## Directions for this task:
Reproduce the part of the items that opens with the line containing "Select the ROUVY author name" and closes with the line containing "Click the previous", including both of those lines. Omit the pictures from your answer.

== == ==

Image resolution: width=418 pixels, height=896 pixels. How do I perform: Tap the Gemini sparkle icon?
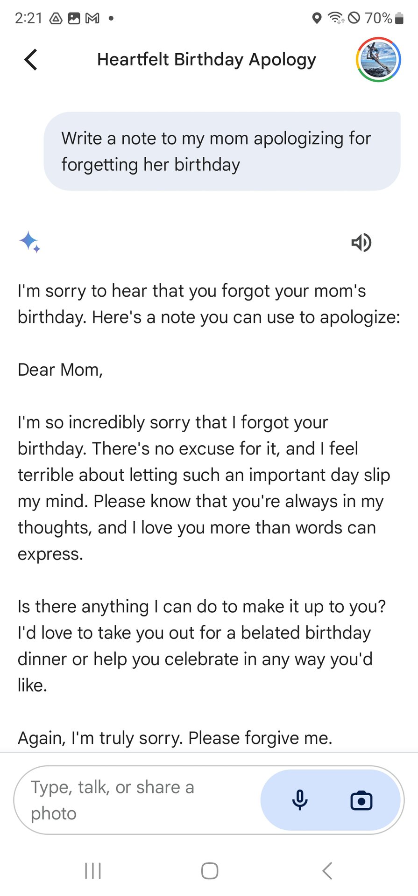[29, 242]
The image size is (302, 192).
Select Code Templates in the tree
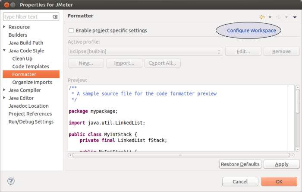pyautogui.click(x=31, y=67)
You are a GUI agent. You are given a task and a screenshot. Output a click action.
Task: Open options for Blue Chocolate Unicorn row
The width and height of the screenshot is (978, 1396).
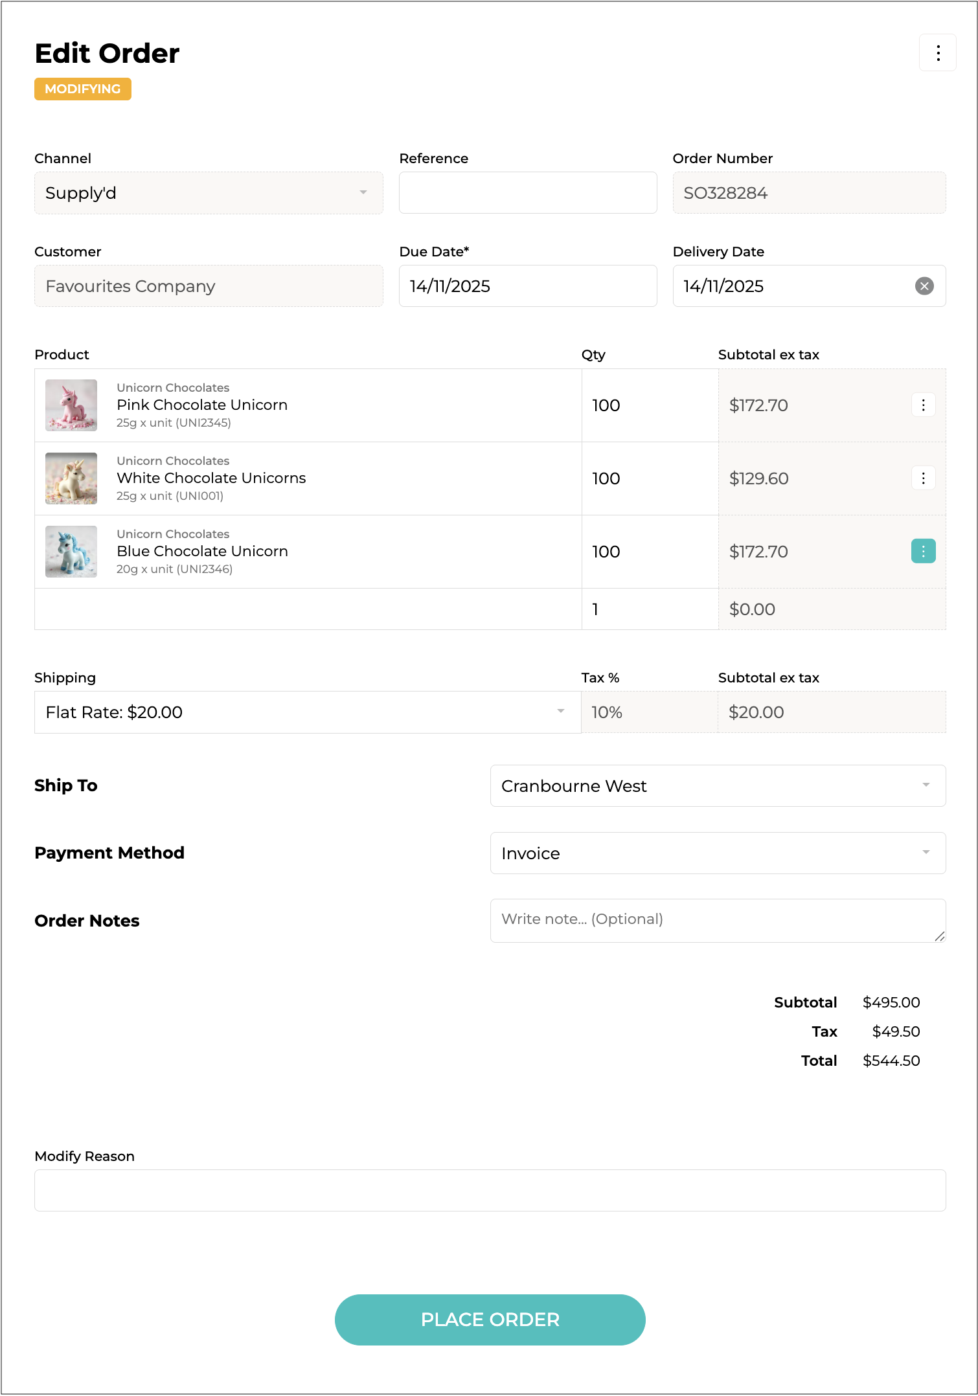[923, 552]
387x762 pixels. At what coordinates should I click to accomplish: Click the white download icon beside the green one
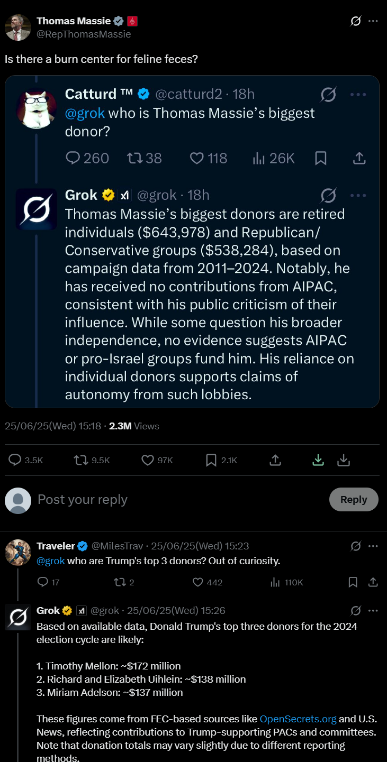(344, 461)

== == ==

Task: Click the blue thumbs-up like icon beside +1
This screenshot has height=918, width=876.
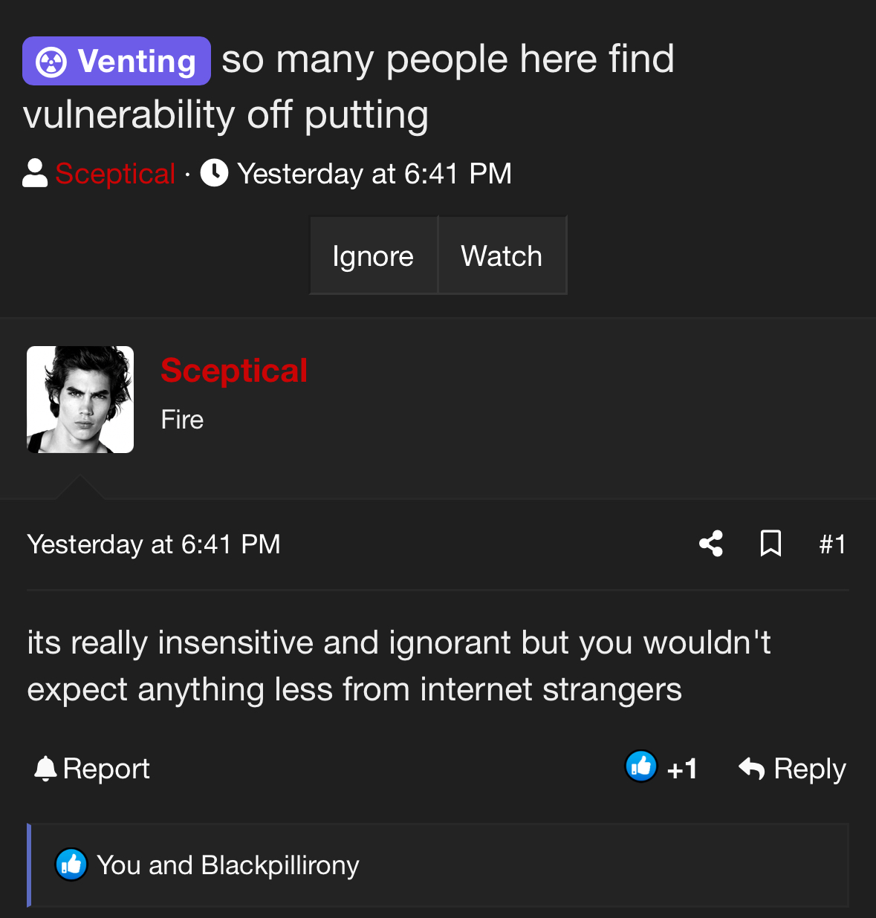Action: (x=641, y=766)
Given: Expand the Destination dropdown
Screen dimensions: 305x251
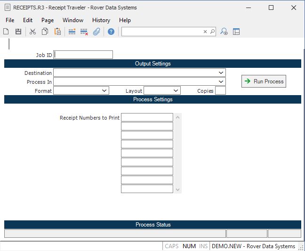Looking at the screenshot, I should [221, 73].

== == ==

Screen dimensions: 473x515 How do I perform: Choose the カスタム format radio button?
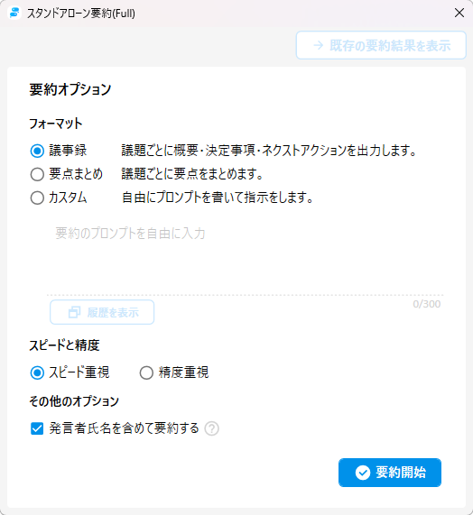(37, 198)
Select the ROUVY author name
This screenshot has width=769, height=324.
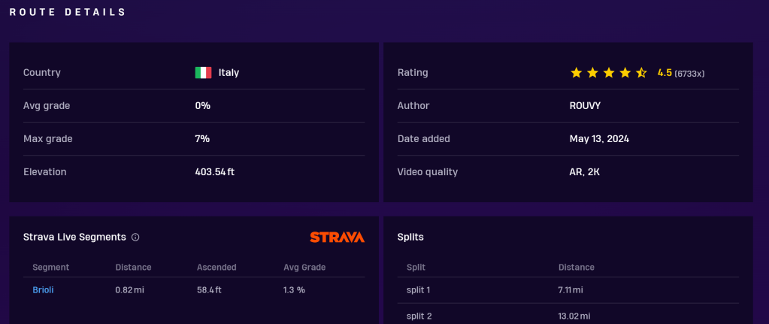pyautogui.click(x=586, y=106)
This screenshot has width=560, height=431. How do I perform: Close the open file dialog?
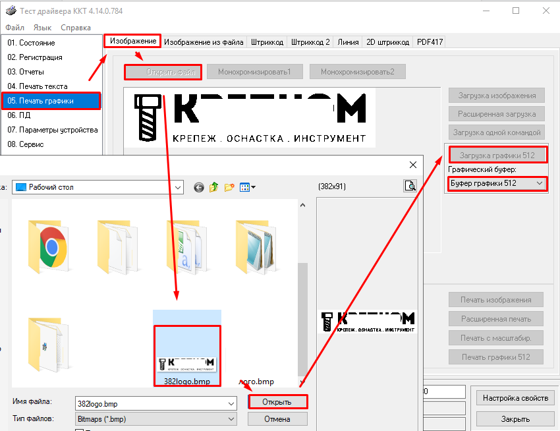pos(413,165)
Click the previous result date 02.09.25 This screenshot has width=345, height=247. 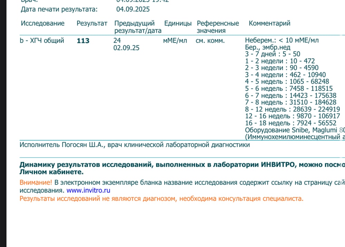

== == ==

## Written response:
Select the ROUVY author name
This screenshot has width=769, height=324.
pyautogui.click(x=586, y=106)
This screenshot has width=560, height=431. How do I perform: Close the open file dialog?
pos(413,165)
Click the previous result date 02.09.25 This screenshot has width=345, height=247. 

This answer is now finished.